Attitudes towards NRT
Smokers displayed differing opinions regarding NRT; some believed they were an effective cessation tool whereas others did not:
“I whacked one on in the morning and was like ‘yeah, shall we just have a fag?’ So we took them off and had a fag” (Low motivation smoker, Female, Age 35, Focus Group).
“You honestly do not feel the need, that craving, to smoke. It’s really difficult to want to smoke while having that patch.” (High motivation smoker, Male, Age 22, Interview).

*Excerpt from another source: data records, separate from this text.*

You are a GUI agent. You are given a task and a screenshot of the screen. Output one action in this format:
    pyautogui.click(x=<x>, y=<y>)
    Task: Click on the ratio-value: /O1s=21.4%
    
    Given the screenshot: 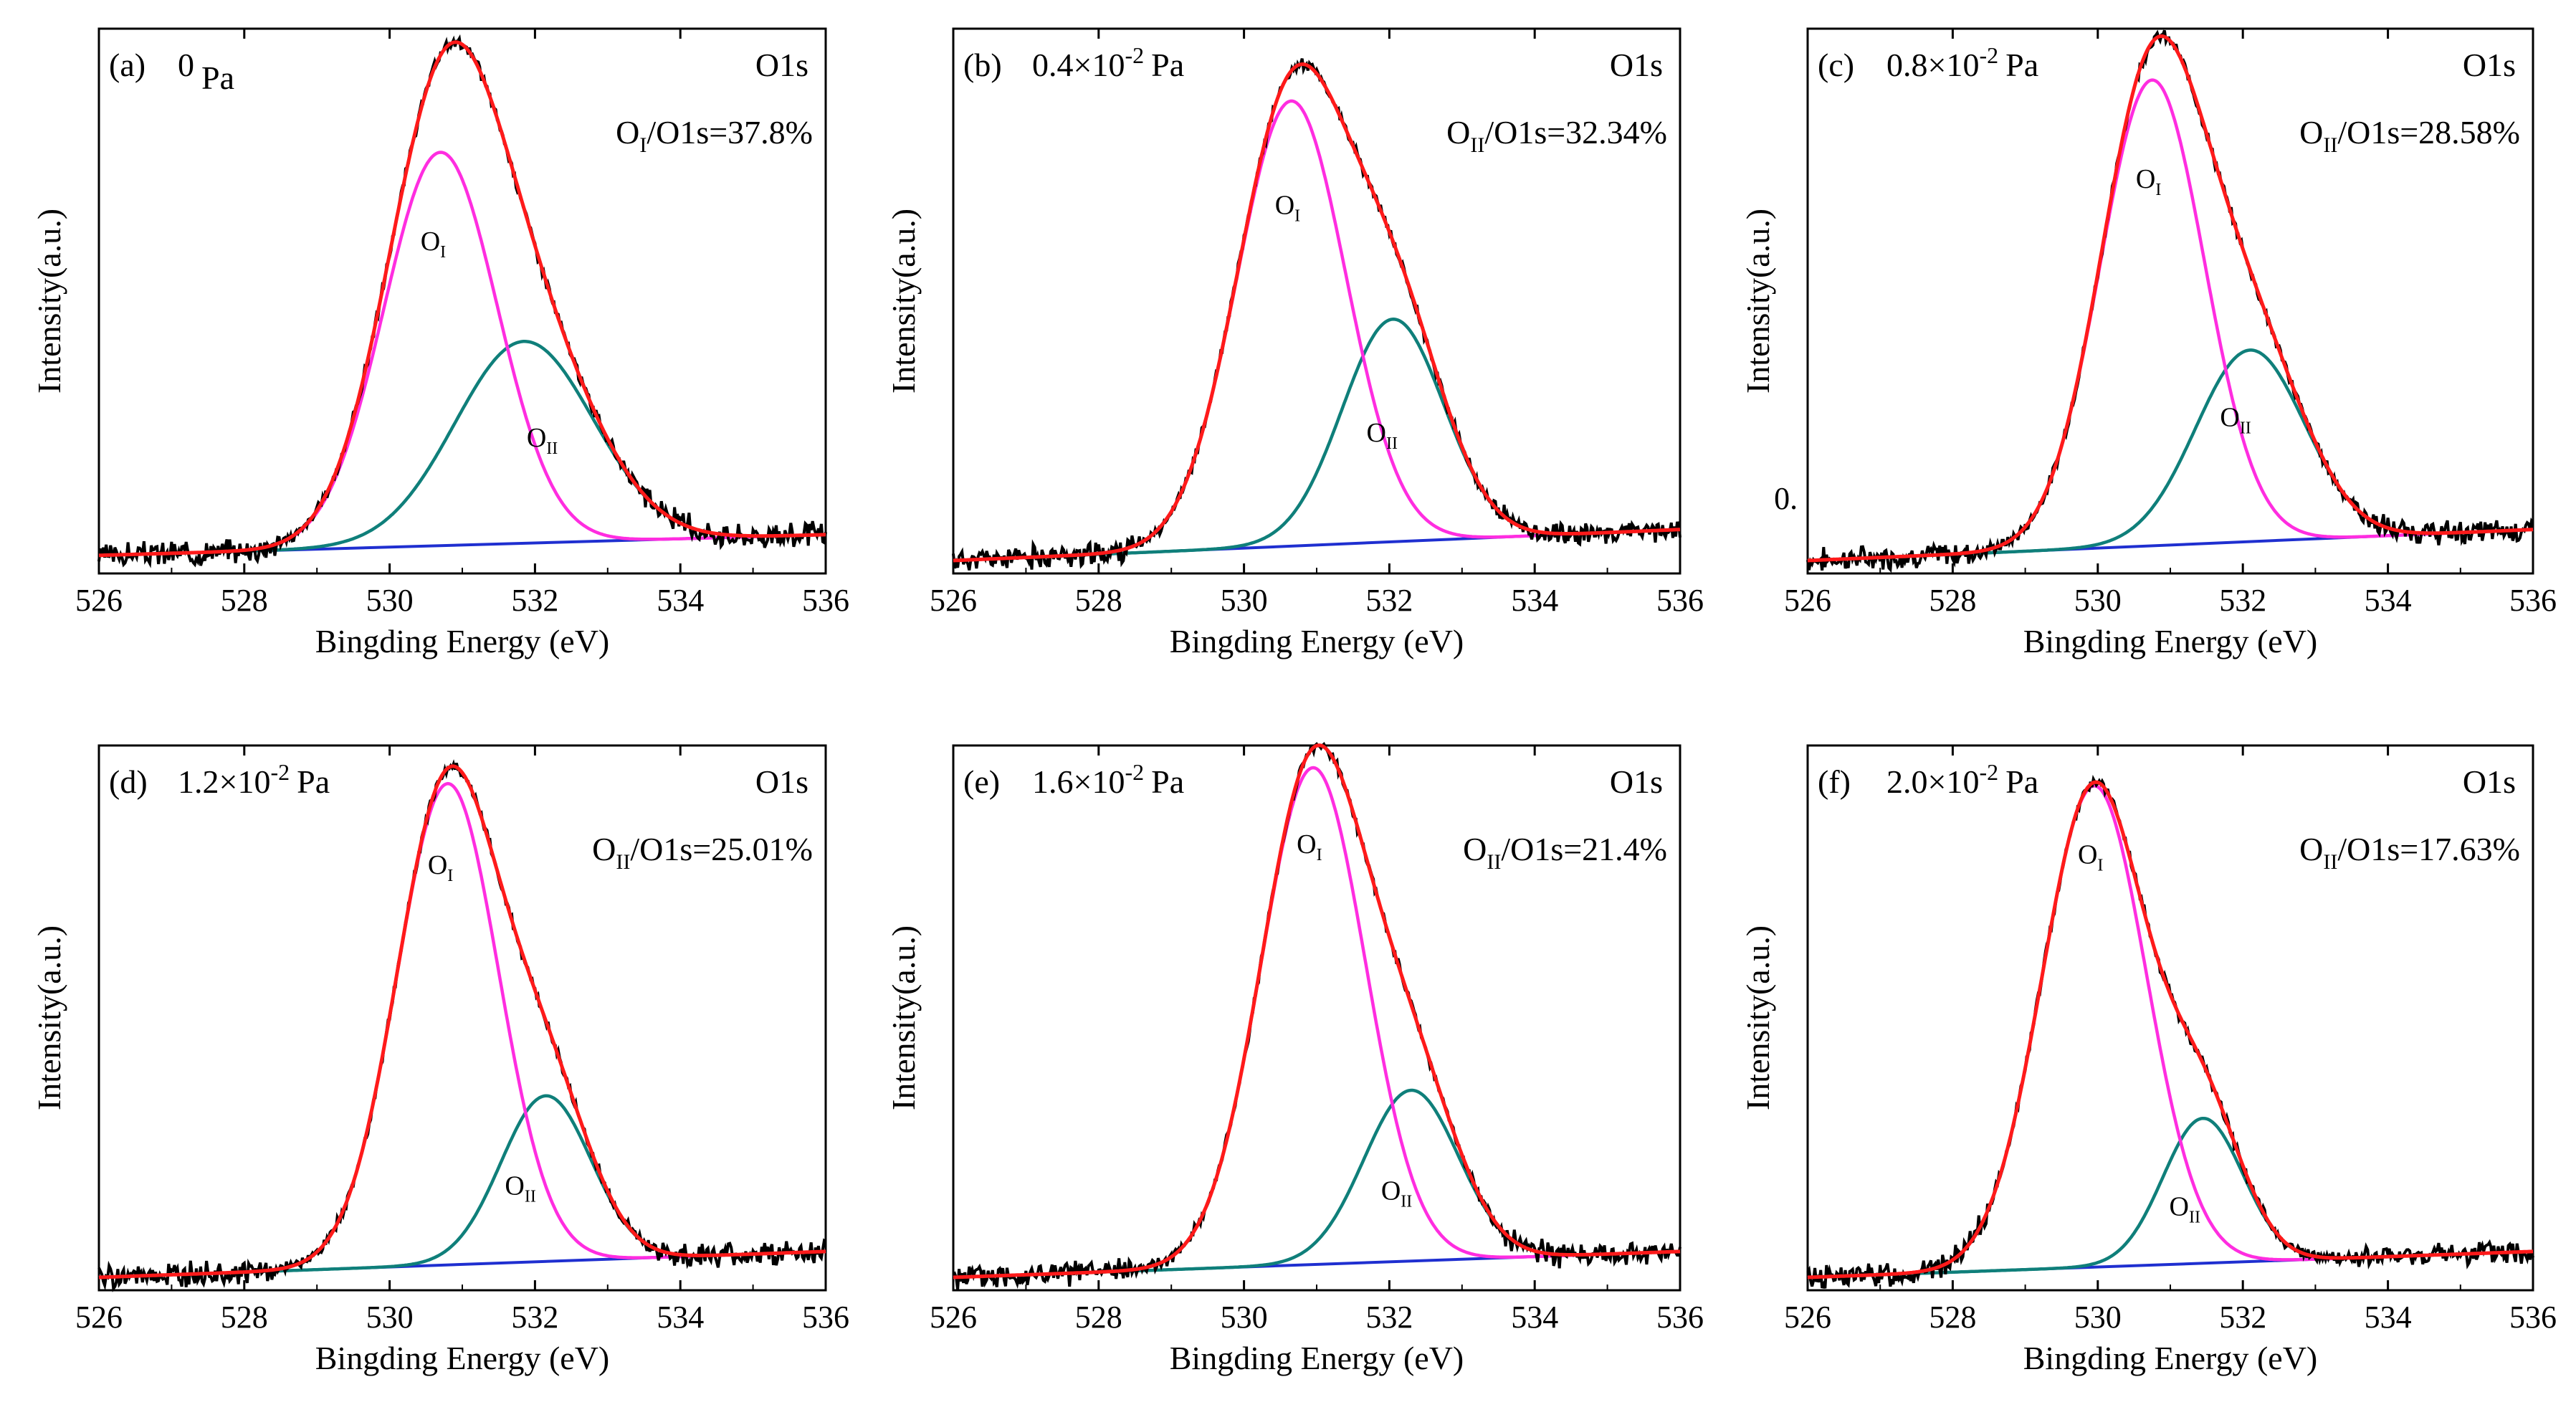 What is the action you would take?
    pyautogui.click(x=1584, y=849)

Many smokers had negative views towards NRT stating that they were concerned about the side effects (including taste and irritability), and also that it simply didn’t work as it was believed to only treat the nicotine addiction and not the habitual aspects of smoking, whereas others liked the relief and confidence it provided; highlighting the individual preferences for quit support that need to be considered by health professionals:
“The plastic thing that makes you feel sick. The sweets are disgusting.” (High motivation smoker, Female, Age 24, Interview).
“I’d probably use other means, because it just seems a bit clinical. Because I don’t smoke for the nicotine, I smoke for everything else with it.” (High motivation smoker, Male, Age 22, Focus Group).
“It does give you the idea that stopping smoking is possible, from a position where you think it’s going to be really hard.” (High motivation smoker, Male, Age 29, Interview).